> **Job**: Convert the rows below into a numbered list, one entry per line, and drop the blank lines.

--- Extracted data Enclosed Below ---

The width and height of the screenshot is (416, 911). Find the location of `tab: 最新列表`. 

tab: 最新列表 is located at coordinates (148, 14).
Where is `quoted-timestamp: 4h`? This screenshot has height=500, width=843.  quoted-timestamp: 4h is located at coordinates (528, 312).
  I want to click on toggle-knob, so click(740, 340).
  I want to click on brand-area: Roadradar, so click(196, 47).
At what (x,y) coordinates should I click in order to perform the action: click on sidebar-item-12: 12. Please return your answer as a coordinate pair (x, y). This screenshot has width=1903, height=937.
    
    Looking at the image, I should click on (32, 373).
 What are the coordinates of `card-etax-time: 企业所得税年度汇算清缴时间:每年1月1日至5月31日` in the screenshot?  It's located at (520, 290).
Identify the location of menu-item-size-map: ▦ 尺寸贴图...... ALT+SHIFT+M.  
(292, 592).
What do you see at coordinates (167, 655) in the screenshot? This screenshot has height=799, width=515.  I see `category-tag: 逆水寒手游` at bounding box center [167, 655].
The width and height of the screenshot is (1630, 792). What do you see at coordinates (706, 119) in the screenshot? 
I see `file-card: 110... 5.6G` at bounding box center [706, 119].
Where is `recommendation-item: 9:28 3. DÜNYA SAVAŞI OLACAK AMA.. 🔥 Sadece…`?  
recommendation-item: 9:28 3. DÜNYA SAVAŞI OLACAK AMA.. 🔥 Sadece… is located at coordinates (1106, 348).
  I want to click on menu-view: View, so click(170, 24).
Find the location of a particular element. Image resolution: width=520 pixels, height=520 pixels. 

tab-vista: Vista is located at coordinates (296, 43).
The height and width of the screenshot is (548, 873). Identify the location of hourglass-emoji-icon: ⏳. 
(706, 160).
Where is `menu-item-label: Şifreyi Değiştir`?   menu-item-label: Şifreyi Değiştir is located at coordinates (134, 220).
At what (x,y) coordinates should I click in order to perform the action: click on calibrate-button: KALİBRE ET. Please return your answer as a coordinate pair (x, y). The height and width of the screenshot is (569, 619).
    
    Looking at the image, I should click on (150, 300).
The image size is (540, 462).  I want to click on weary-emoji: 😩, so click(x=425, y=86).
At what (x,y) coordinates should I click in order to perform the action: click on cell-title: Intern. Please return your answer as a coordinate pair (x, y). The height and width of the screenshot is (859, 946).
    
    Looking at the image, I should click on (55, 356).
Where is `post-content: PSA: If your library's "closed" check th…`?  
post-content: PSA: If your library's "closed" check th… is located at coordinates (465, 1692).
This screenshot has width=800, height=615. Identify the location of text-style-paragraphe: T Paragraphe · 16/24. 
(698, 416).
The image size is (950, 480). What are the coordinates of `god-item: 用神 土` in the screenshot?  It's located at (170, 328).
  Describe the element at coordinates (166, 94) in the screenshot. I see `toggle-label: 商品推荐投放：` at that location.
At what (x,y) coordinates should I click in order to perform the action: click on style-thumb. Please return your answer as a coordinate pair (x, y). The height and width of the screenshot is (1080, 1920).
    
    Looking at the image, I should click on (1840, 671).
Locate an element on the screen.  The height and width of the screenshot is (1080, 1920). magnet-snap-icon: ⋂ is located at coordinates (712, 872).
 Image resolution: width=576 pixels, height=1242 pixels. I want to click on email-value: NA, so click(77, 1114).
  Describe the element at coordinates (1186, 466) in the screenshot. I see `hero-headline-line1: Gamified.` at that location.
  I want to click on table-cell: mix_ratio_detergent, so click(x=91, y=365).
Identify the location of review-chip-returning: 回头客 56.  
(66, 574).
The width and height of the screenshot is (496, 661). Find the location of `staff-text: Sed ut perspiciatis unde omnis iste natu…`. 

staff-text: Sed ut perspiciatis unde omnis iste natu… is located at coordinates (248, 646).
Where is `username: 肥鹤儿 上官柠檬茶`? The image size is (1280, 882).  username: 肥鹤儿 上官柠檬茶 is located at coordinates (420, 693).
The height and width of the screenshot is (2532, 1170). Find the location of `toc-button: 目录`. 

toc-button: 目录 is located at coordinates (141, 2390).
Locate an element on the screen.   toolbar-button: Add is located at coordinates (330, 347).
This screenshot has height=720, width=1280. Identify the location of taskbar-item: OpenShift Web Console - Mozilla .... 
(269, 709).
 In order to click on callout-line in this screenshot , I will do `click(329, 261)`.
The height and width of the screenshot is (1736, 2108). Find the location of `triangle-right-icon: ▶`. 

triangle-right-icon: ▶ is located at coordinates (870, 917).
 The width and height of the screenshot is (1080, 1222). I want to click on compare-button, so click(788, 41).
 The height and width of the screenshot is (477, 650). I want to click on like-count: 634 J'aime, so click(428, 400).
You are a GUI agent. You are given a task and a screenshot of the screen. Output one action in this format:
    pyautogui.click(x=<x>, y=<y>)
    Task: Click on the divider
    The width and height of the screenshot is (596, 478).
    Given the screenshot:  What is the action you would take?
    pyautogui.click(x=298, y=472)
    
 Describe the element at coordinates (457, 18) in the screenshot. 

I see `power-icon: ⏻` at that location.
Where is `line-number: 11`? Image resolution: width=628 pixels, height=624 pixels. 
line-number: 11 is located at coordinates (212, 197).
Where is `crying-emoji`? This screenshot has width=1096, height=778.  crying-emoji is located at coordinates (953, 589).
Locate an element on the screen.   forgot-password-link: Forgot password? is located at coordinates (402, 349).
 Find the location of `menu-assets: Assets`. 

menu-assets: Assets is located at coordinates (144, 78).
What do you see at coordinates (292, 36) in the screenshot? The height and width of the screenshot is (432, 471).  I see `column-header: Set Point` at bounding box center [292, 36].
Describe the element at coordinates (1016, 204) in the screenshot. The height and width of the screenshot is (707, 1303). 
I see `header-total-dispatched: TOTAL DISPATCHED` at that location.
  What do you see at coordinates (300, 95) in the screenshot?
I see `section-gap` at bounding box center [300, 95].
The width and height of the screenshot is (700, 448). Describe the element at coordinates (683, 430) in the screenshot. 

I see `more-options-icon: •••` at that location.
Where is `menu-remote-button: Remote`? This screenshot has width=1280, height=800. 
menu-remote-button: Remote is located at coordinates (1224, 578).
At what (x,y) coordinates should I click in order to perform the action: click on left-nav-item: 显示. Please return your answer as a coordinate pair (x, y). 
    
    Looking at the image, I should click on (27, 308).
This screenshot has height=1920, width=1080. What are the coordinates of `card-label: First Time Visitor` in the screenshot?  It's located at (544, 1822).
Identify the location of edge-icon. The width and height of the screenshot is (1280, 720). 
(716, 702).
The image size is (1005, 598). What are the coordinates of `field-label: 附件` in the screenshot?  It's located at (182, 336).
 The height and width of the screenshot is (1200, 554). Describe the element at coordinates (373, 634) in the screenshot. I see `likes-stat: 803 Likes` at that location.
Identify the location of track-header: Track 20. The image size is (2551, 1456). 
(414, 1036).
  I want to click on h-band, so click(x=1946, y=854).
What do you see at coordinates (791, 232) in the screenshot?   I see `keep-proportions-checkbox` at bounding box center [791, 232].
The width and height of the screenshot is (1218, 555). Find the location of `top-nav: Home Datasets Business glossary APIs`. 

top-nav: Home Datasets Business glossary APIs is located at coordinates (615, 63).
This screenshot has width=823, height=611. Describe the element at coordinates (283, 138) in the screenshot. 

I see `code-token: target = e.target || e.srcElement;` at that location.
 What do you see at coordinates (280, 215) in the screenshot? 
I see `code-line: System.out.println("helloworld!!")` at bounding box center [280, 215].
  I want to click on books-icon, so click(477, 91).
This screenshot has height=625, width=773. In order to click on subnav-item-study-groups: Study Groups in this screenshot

--- End of Enclosed Extracted data ---

> **Task result**:
1. The width and height of the screenshot is (416, 911). Find the location of `tab: 最新列表`. 
2. tab: 最新列表 is located at coordinates (148, 14).
3. Where is `quoted-timestamp: 4h`? This screenshot has height=500, width=843.  quoted-timestamp: 4h is located at coordinates (528, 312).
4.   I want to click on toggle-knob, so click(740, 340).
5.   I want to click on brand-area: Roadradar, so click(196, 47).
6. At what (x,y) coordinates should I click in order to perform the action: click on sidebar-item-12: 12. Please return your answer as a coordinate pair (x, y). This screenshot has width=1903, height=937.
7.     Looking at the image, I should click on (32, 373).
8.  What are the coordinates of `card-etax-time: 企业所得税年度汇算清缴时间:每年1月1日至5月31日` in the screenshot?  It's located at (520, 290).
9. Identify the location of menu-item-size-map: ▦ 尺寸贴图...... ALT+SHIFT+M.  
10. (292, 592).
11. What do you see at coordinates (167, 655) in the screenshot? This screenshot has height=799, width=515.  I see `category-tag: 逆水寒手游` at bounding box center [167, 655].
12. The width and height of the screenshot is (1630, 792). What do you see at coordinates (706, 119) in the screenshot? 
13. I see `file-card: 110... 5.6G` at bounding box center [706, 119].
14. Where is `recommendation-item: 9:28 3. DÜNYA SAVAŞI OLACAK AMA.. 🔥 Sadece…`?  
15. recommendation-item: 9:28 3. DÜNYA SAVAŞI OLACAK AMA.. 🔥 Sadece… is located at coordinates (1106, 348).
16.   I want to click on menu-view: View, so click(170, 24).
17. Find the location of a particular element. Image resolution: width=520 pixels, height=520 pixels. 
18. tab-vista: Vista is located at coordinates (296, 43).
19. The height and width of the screenshot is (548, 873). Identify the location of hourglass-emoji-icon: ⏳. 
20. (706, 160).
21. Where is `menu-item-label: Şifreyi Değiştir`?   menu-item-label: Şifreyi Değiştir is located at coordinates (134, 220).
22. At what (x,y) coordinates should I click in order to perform the action: click on calibrate-button: KALİBRE ET. Please return your answer as a coordinate pair (x, y). The height and width of the screenshot is (569, 619).
23.     Looking at the image, I should click on (150, 300).
24. The image size is (540, 462).  I want to click on weary-emoji: 😩, so click(x=425, y=86).
25. At what (x,y) coordinates should I click in order to perform the action: click on cell-title: Intern. Please return your answer as a coordinate pair (x, y). The height and width of the screenshot is (859, 946).
26.     Looking at the image, I should click on (55, 356).
27. Where is `post-content: PSA: If your library's "closed" check th…`?  
28. post-content: PSA: If your library's "closed" check th… is located at coordinates (465, 1692).
29. This screenshot has width=800, height=615. Identify the location of text-style-paragraphe: T Paragraphe · 16/24. 
30. (698, 416).
31. The image size is (950, 480). What are the coordinates of `god-item: 用神 土` in the screenshot?  It's located at (170, 328).
32.   Describe the element at coordinates (166, 94) in the screenshot. I see `toggle-label: 商品推荐投放：` at that location.
33. At what (x,y) coordinates should I click in order to perform the action: click on style-thumb. Please return your answer as a coordinate pair (x, y). The height and width of the screenshot is (1080, 1920).
34.     Looking at the image, I should click on (1840, 671).
35. Locate an element on the screen.  The height and width of the screenshot is (1080, 1920). magnet-snap-icon: ⋂ is located at coordinates (712, 872).
36.  Image resolution: width=576 pixels, height=1242 pixels. I want to click on email-value: NA, so click(77, 1114).
37.   Describe the element at coordinates (1186, 466) in the screenshot. I see `hero-headline-line1: Gamified.` at that location.
38.   I want to click on table-cell: mix_ratio_detergent, so click(x=91, y=365).
39. Identify the location of review-chip-returning: 回头客 56.  
40. (66, 574).
41. The width and height of the screenshot is (496, 661). Find the location of `staff-text: Sed ut perspiciatis unde omnis iste natu…`. 
42. staff-text: Sed ut perspiciatis unde omnis iste natu… is located at coordinates (248, 646).
43. Where is `username: 肥鹤儿 上官柠檬茶`? The image size is (1280, 882).  username: 肥鹤儿 上官柠檬茶 is located at coordinates (420, 693).
44. The height and width of the screenshot is (2532, 1170). Find the location of `toc-button: 目录`. 
45. toc-button: 目录 is located at coordinates (141, 2390).
46. Locate an element on the screen.   toolbar-button: Add is located at coordinates (330, 347).
47. This screenshot has height=720, width=1280. Identify the location of taskbar-item: OpenShift Web Console - Mozilla .... 
48. (269, 709).
49.  In order to click on callout-line in this screenshot , I will do `click(329, 261)`.
50. The height and width of the screenshot is (1736, 2108). Find the location of `triangle-right-icon: ▶`. 
51. triangle-right-icon: ▶ is located at coordinates (870, 917).
52.  The width and height of the screenshot is (1080, 1222). I want to click on compare-button, so click(788, 41).
53.  The height and width of the screenshot is (477, 650). I want to click on like-count: 634 J'aime, so click(428, 400).
54. You are a GUI agent. You are given a task and a screenshot of the screen. Output one action in this format:
55.     pyautogui.click(x=<x>, y=<y>)
56.     Task: Click on the divider
57.     The width and height of the screenshot is (596, 478).
58.     Given the screenshot:  What is the action you would take?
59.     pyautogui.click(x=298, y=472)
60.  Describe the element at coordinates (457, 18) in the screenshot. 
61. I see `power-icon: ⏻` at that location.
62. Where is `line-number: 11`? Image resolution: width=628 pixels, height=624 pixels. 
63. line-number: 11 is located at coordinates (212, 197).
64. Where is `crying-emoji`? This screenshot has width=1096, height=778.  crying-emoji is located at coordinates (953, 589).
65. Locate an element on the screen.   forgot-password-link: Forgot password? is located at coordinates (402, 349).
66.  Find the location of `menu-assets: Assets`. 
67. menu-assets: Assets is located at coordinates (144, 78).
68. What do you see at coordinates (292, 36) in the screenshot? The height and width of the screenshot is (432, 471).  I see `column-header: Set Point` at bounding box center [292, 36].
69. Describe the element at coordinates (1016, 204) in the screenshot. The height and width of the screenshot is (707, 1303). 
70. I see `header-total-dispatched: TOTAL DISPATCHED` at that location.
71.   What do you see at coordinates (300, 95) in the screenshot?
72. I see `section-gap` at bounding box center [300, 95].
73. The width and height of the screenshot is (700, 448). Describe the element at coordinates (683, 430) in the screenshot. 
74. I see `more-options-icon: •••` at that location.
75. Where is `menu-remote-button: Remote`? This screenshot has width=1280, height=800. 
76. menu-remote-button: Remote is located at coordinates (1224, 578).
77. At what (x,y) coordinates should I click in order to perform the action: click on left-nav-item: 显示. Please return your answer as a coordinate pair (x, y). 
78.     Looking at the image, I should click on (27, 308).
79. This screenshot has height=1920, width=1080. What are the coordinates of `card-label: First Time Visitor` in the screenshot?  It's located at (544, 1822).
80. Identify the location of edge-icon. The width and height of the screenshot is (1280, 720). 
81. (716, 702).
82. The image size is (1005, 598). What are the coordinates of `field-label: 附件` in the screenshot?  It's located at (182, 336).
83.  The height and width of the screenshot is (1200, 554). Describe the element at coordinates (373, 634) in the screenshot. I see `likes-stat: 803 Likes` at that location.
84. Identify the location of track-header: Track 20. The image size is (2551, 1456). 
85. (414, 1036).
86.   I want to click on h-band, so click(x=1946, y=854).
87. What do you see at coordinates (791, 232) in the screenshot?   I see `keep-proportions-checkbox` at bounding box center [791, 232].
88. The width and height of the screenshot is (1218, 555). Find the location of `top-nav: Home Datasets Business glossary APIs`. 
89. top-nav: Home Datasets Business glossary APIs is located at coordinates (615, 63).
90. This screenshot has width=823, height=611. Describe the element at coordinates (283, 138) in the screenshot. 
91. I see `code-token: target = e.target || e.srcElement;` at that location.
92.  What do you see at coordinates (280, 215) in the screenshot? 
93. I see `code-line: System.out.println("helloworld!!")` at bounding box center [280, 215].
94.   I want to click on books-icon, so click(477, 91).
95. This screenshot has height=625, width=773. In order to click on subnav-item-study-groups: Study Groups in this screenshot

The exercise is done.